I can’t resist a bit of “wombling” – recycling or repurposing things that others might throw away – nor can I resist the temptation to sow a few first early potatoes a bit too soon. Every year I chuck just a few in the ground while there is still some risk of frost and every year, without fail, those very early spuds are not ready any sooner than the later sown ones, which catch up quickly anyway. Really I do this early sowing because after the Winter I JUST WANT TO BLOODY WELL GET ON WITH IT. Here, I’m trying something slightly different – I’m using a cloche made from some clear plastic packaging to give two spuds a little protection and there’s a third spud planted and then tucked up under several layers of horticultural fleece. This might just be enough to keep them warm… a low of 3 Celsius is forecast tonight, so a few of the things I’ve gambled with this weekend might struggle – but at least it’s dry, so I might just get away with it. Also in shot here, the old rose arch (well part of it) which toppled in the storm named after me. I intend to grow beans up it, though I do wonder whether it’s quite tall enough. Next to the new rose arch, it looks so attractive from the seats under the pergola at the top of the garden, that I’ve decided to put one in on the other side of the rose arch too – the repeated shapes look surprisingly elegant when seen from further away and it’ll be good use of space, too, if it works. The other side is a lot shadier but peas always do well there, so that’s what I’ll try.
The Under-Gardener had to make a thorough inspection. He’s especially interested in potatoes, though admittedly more in the form of chips or crisps.
I decided that, yes, it would be nice to have pebble paths right the way around the veg beds, so Chief Engineer cracked on with it. We may live to regret using cardboard instead of membrane as the base layer but I really do hate that stuff so much. I’m forever finding crappy disintegrating bits of it around the garden and the sorry compacted soil underneath looks lifeless and strangely slimy. I end up pulling it up or tearing holes in it so I can plant through it.
Another section finished. I’m so pleased with how smart it looks, it’s making me think completely differently about the veg garden. I’m going to put a lot more thought into the appearance of the veg beds – there’s no reason they can’t look attractive as well as being productive. As part of my intuitive gardening experiment for this year, I’m going to try planting the veg beds as if they were mixed borders – so I’ll plant veg in groups rather than rows and I’ll arrange the heights as one would with herbaceous perennials, with taller things at the back, descending in height from back to front. Of course, I might be scuppered by different things growing at different rates, but it will be fun to try a different approach nonetheless. We’ve run out of pebbles for now, so the other side of the bed will have to wait until we can buy some more!

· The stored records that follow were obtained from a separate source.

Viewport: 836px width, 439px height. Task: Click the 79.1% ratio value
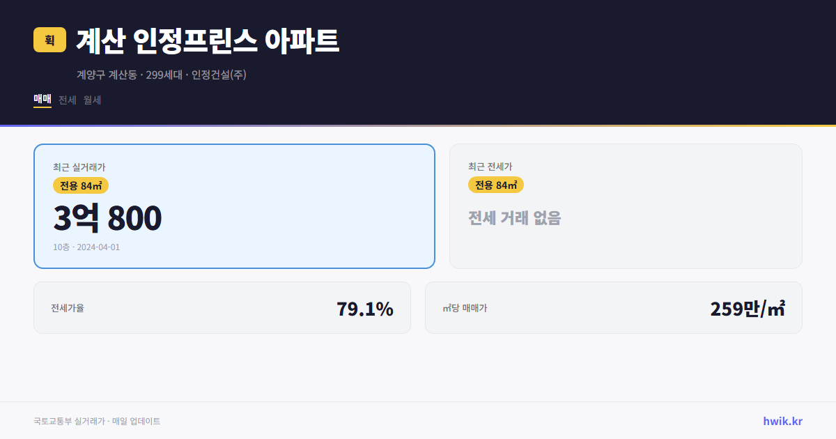(365, 307)
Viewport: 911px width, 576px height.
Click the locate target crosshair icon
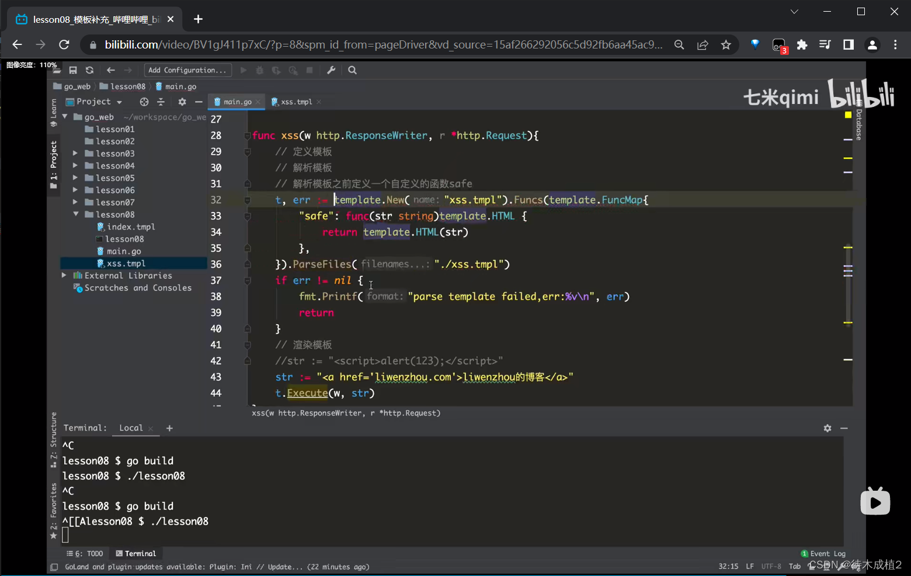[144, 102]
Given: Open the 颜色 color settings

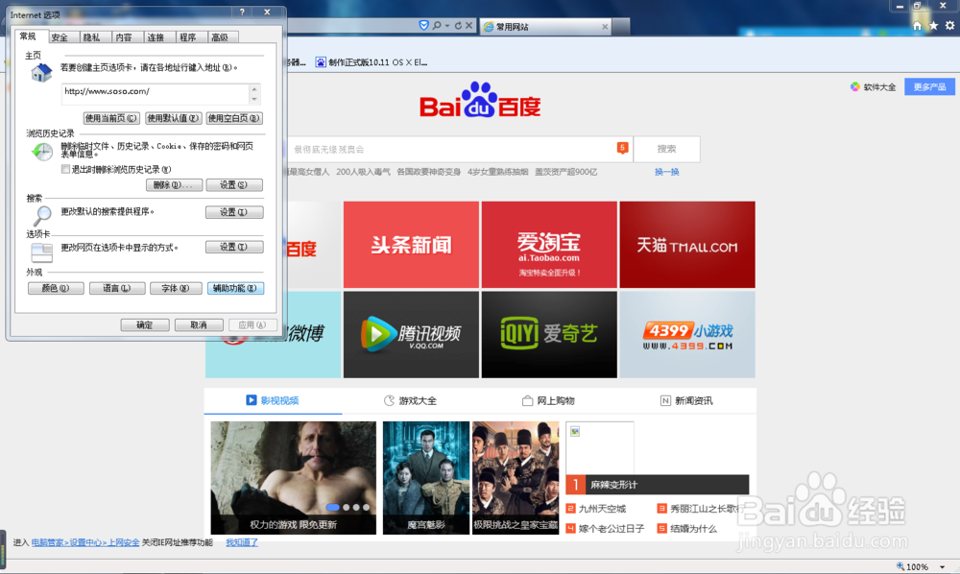Looking at the screenshot, I should (56, 287).
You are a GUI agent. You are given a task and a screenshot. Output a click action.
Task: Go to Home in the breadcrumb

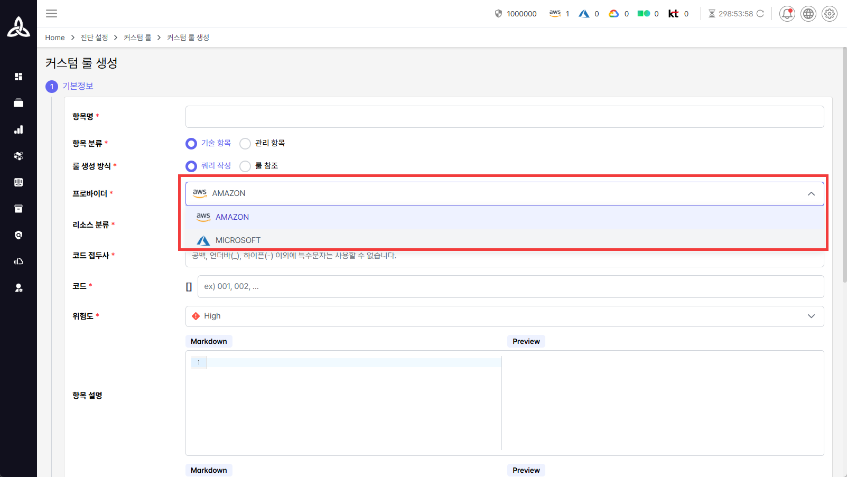[x=55, y=38]
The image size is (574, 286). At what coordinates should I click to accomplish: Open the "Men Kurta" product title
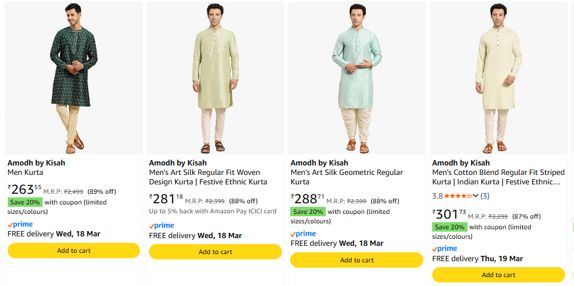(x=25, y=173)

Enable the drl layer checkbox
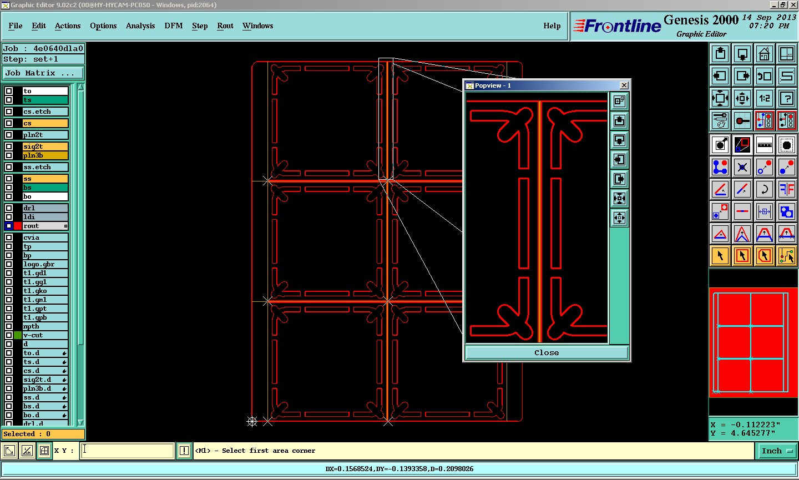(9, 208)
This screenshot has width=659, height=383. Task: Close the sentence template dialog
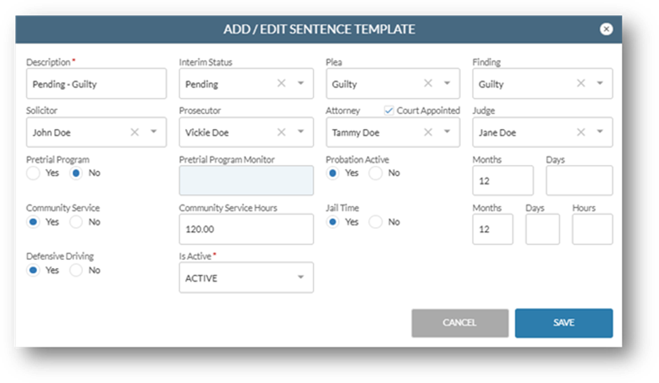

Three little friends, all in different parts of the garden. I wish they’d eat the bloody whitefly, there’s been no let-up in the bloody things since last year. You’d think colder weather would see whitefly off, but apparently not. Nothing seems to get rid of them. I’ve even got them in the house, on the houseplants, I just can’t get rid of the pesky things. Maybe I should bring the ladybirds indoors. Or do they only eat aphids, not whitefly? Surely SOMETHING eats whitefly (besides me, when I fail to wash the kale thoroughly enough…!)

At times, it was almost too hot for the Under-Gardener in the sun and he needed a little snooze in the shade (keeping one eye open to supervise, of course).
I never tire of these perky little drumstick primula.

Nothing especially unusual about these bellis daisies, which I rather like for their simplicity, but look at the size of them – they really are huge, so I included my finger for scale. They’re happy little things and I like the pink edges. I suppose they’re a weed really, but I did have some cultivated ones at one point so perhaps these are the result of some promiscuity between the wild garden type and their fancier cultivated cousins. Whatever, I like them, they can stay.

I’ve worked really hard on denser planting in the long border, above and below, to give a lusher look and to have fewer gaps. Most garden design books will tell you that bigger blocks of the same plants, repeated at intervals, will give a more effective, harmonious look than a random collection of single specimens in no particular order. Until last year my approach to gardening in the borders was mostly pick and mix, like a kid in a sweet shop, but more recently I’ve worked on building up more stock of my perennials through cuttings and divisions so that I can have them planted in bigger groups – it’s starting to pay off already. I’m really pleased with how it’s looking. Damn those pale pink tulips though, messing up my new colour scheme. I wanted hot bright colours only in here – but clearly I did a terrible job of evicting them last year. I’ve marked all these with sticks so that I know where to find them for removal this year once they’ve finished flowering!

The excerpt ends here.